=== Begin Enclosure ===

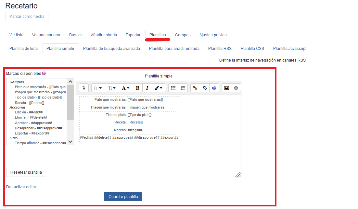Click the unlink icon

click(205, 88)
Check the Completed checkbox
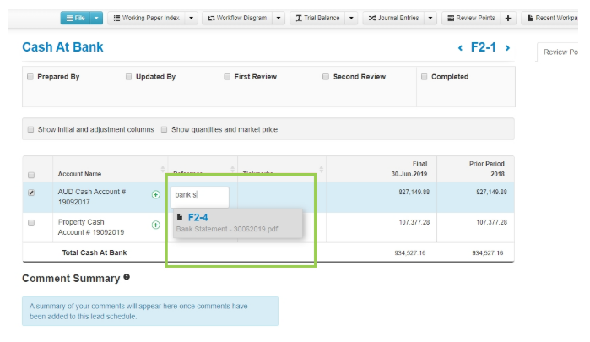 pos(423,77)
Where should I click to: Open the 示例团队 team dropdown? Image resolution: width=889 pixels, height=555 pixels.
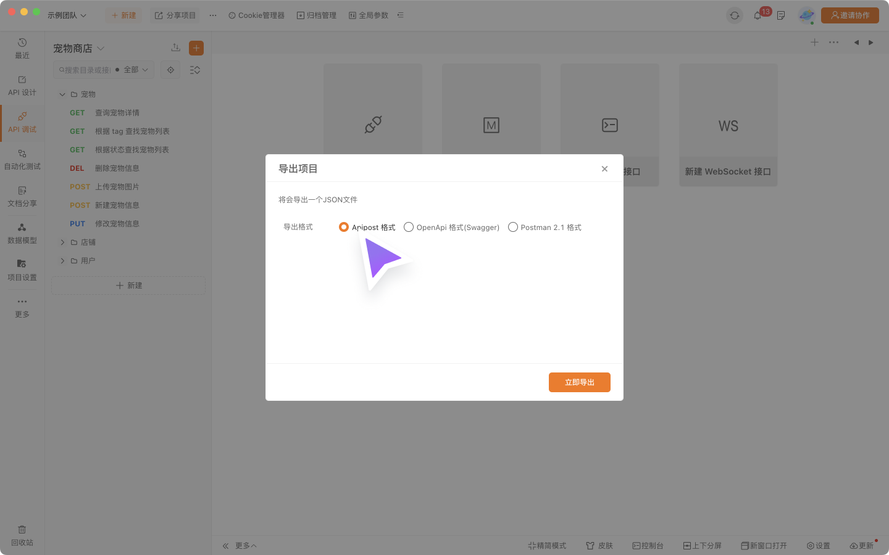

=== End Enclosure ===
=== Begin Enclosure ===

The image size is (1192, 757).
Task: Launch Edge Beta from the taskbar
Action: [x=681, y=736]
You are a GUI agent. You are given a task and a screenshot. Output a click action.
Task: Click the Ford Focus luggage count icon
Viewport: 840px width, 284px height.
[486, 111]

=== End Enclosure ===
=== Begin Enclosure ===

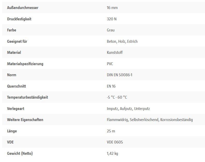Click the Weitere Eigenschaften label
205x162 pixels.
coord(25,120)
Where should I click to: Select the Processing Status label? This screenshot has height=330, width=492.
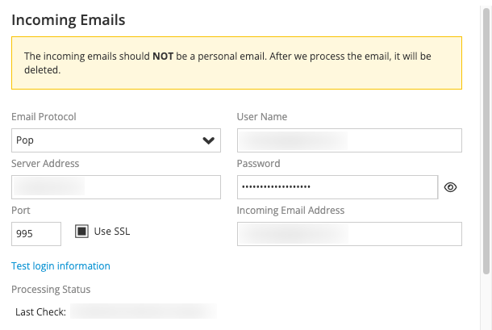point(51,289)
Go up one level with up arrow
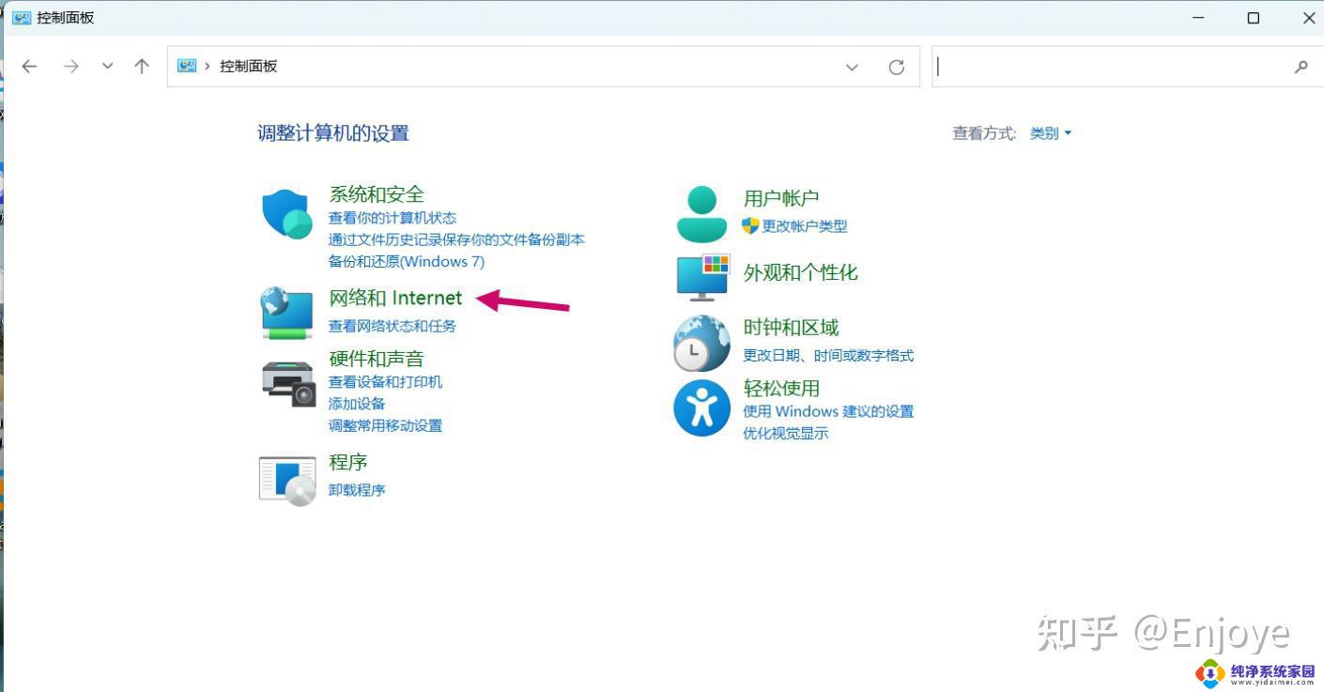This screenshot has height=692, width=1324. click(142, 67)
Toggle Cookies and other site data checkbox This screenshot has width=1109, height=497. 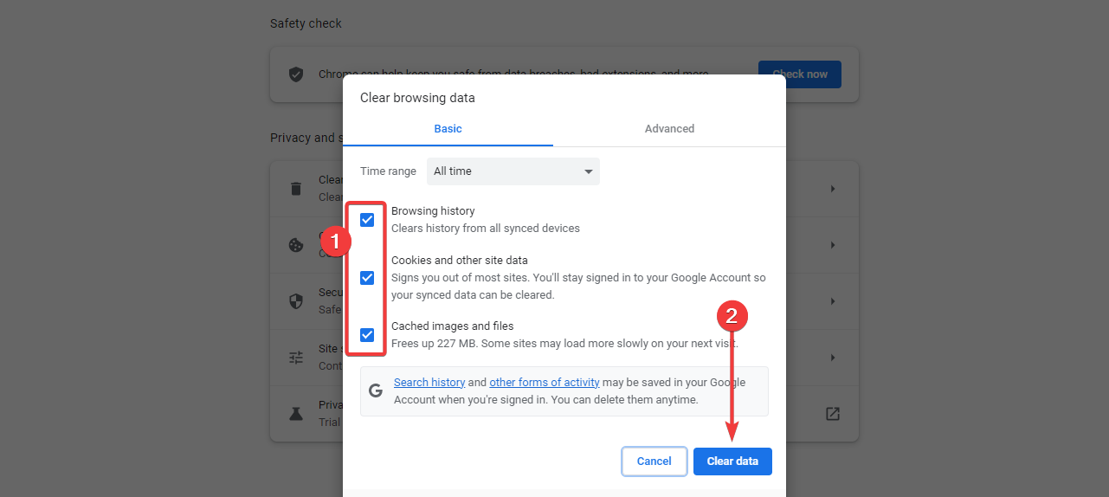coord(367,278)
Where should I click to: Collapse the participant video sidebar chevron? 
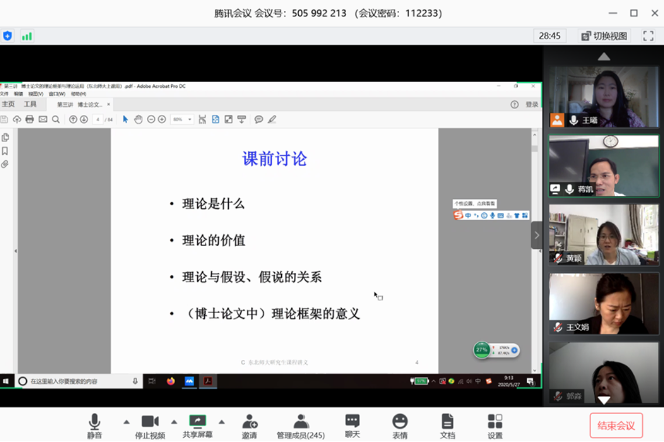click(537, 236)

=== End Enclosure ===

Look above for the line containing "Check the Completed checkbox", then copy exactly from it through the line containing "Where should I click to: Open", keeping both and leaving out pictures. Add nothing else.

- **FINISHED EXERCISE**:
Check the Completed checkbox
 pos(423,77)
Where should I click to: Open the 示例团队 team dropdown? Image resolution: width=889 pixels, height=555 pixels.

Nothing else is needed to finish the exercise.